- Exercise goal -
Turn every line of the records into a Markdown table with the columns "No." and "Text", numbering each row and omitting blank lines.

Items from a data source:
== == ==

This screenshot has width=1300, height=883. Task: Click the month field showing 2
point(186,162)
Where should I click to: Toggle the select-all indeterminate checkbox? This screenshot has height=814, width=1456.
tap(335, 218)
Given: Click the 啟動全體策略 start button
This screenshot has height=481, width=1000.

== == ==

- Solution for this task -
| No. | Text |
|---|---|
| 1 | This screenshot has width=1300, height=883. Task: Click the month field showing 2 |
| 2 | point(186,162) |
| 3 | Where should I click to: Toggle the select-all indeterminate checkbox? This screenshot has height=814, width=1456. |
| 4 | tap(335, 218) |
| 5 | Given: Click the 啟動全體策略 start button |
| 6 | This screenshot has height=481, width=1000. |